### Text passage
<<<<

Time Complexity: O(N!)
Auxiliary Space: O(N!)

Efficient Approach (Greedy Method):

The above brute force method can be optimized using the Greedy Algorithm. Greedy is an algorithmic paradigm that builds up a solution piece by piece, always choosing the next piece that offers the most obvious and immediate benefit. So, break the problem into different usable pieces according to the values of N, A, B. Follow the below steps to solve this problem:

As the first and the last element of an entire permutation cannot be maxima or minima so the total number of maxima’s and minima’s must be less than or equal to N-2. So if (A + B > N -2), print -1.
Also, there cannot be two consecutive minima’s or maxima’s. There must be a minima in between two consecutive maxima’s and there must be a maxima in between two consecutive minima’s. So the absolute difference between the total number of minima’s and maxima’s must be less than or equal to 1. So if the absolute difference between A and B exceeds 1 then print -1. We can easily visualize that from the image below.

After the two corner cases are done, create two variables, minValue to store the minimum value of the permutation, and maxValue to store the maxValue. Now divide the problem into three different cases that are (A > B), (A < B) and (A=B). Now solve each case individually:
- If (A > B): Initialize the minValue as 1 and fill the array with the minValue starting from index 2 for A times. After each insertion increase the minValue by 1 as the values should be distinct. While filling, make sure to leave one index empty after each insertion as it is not possible for two minima’s to reside consecutively. After creating A minima’s fill the rest of the array in increasing order so that no new minima is created.
- If (B > A): Initialize the maxValue as N and fill the array with the maxValue starting from index 2 for B times. After each insertion decrease the maxValue by 1 as the values should be distinct. While filling, make sure to leave one index empty after each insertion as it is not possible for two maxima’s to reside consecutively. After creating B maxima’s fill the rest of the array in decreasing order so that no new maxima is created.
- If (A = B): then initialize two values minValue as 1 and maxValue as N. Fill the first element of the array with minValue and increase the minValue by 1. Then fill the even indices with maxValue and decrease maxValue by 1 and fill the odd indices with minValue and increase the minValue by 1 for A times. Now, fill the rest of the positions in increasing order.

Below is the implementation of the above approach:

C++

// C++ program for the above approach
#include <bits/stdc++.h>
using namespace std;
 
// Function to find the permutation of 1 to N numbers
// having A minimas and B maximas
void findPermutation(int N, int A, int B)

>>>>

### Task requirements
[1] According to the greedy method passage, what should be printed when A + B is greater than N - 2?
[2] For each statement, say whether it agrees with the greedy method passage, and quote the words that decide it. (a) A greedy algorithm builds a solution one piece at a time. (b) Two maxima may sit next to each other in the permutation. (c) When B is greater than A, maxValue starts at 1.
[3] Reproduce part of the greedy method passage word for word. Begin at the words "Also, there cannot" and stop after "the image below.".
The material that follows has no connection to the greedy method passage.

### Material provided
<<<<

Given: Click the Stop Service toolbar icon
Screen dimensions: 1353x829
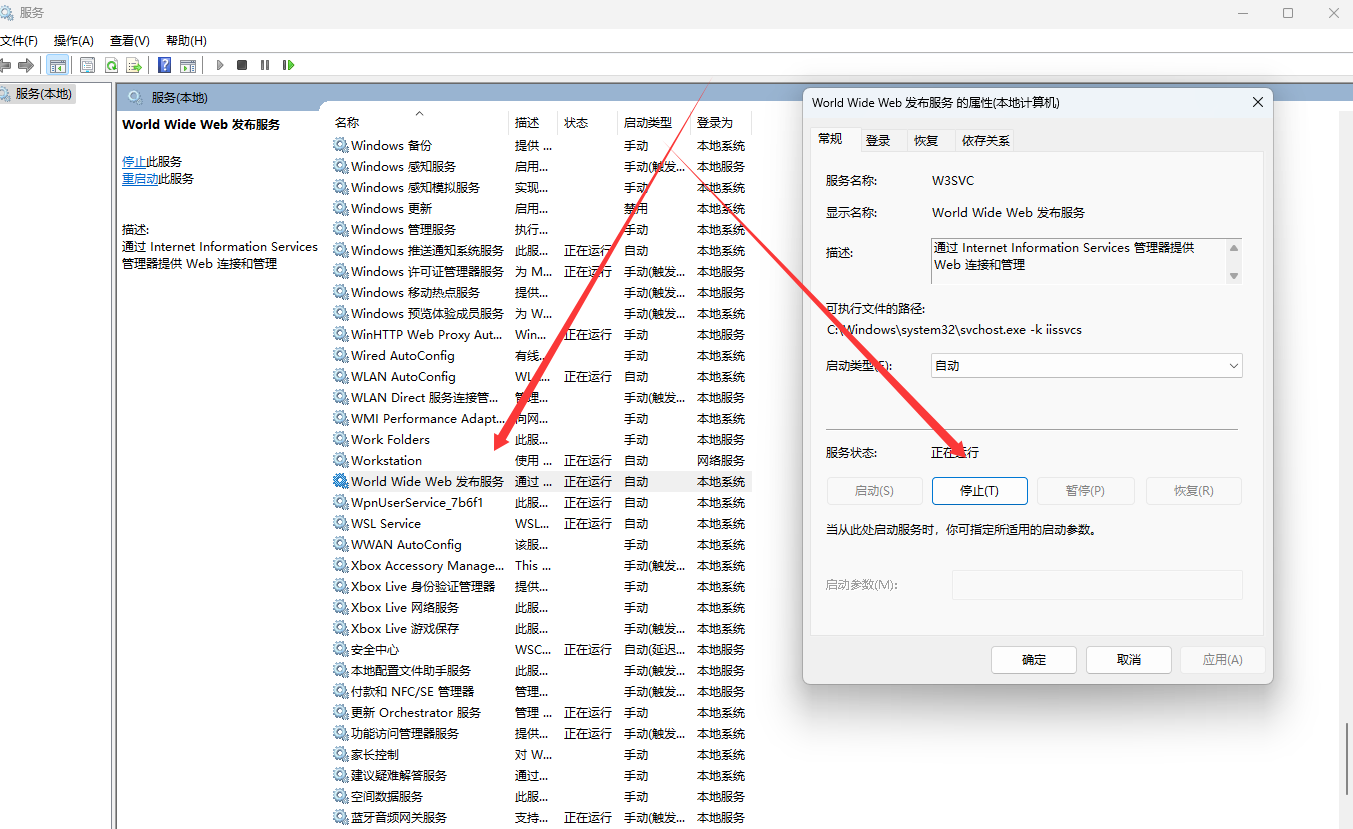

>>>>

### Full solutions
[1] -1

[2]
(a) Yes: "builds up a solution piece by piece"
(b) No: "there cannot be two consecutive minima’s or maxima’s"
(c) No: "Initialize the maxValue as N"

[3]
Also, there cannot be two consecutive minima’s or maxima’s. There must be a minima in between two consecutive maxima’s and there must be a maxima in between two consecutive minima’s. So the absolute difference between the total number of minima’s and maxima’s must be less than or equal to 1. So if the absolute difference between A and B exceeds 1 then print -1. We can easily visualize that from the image below.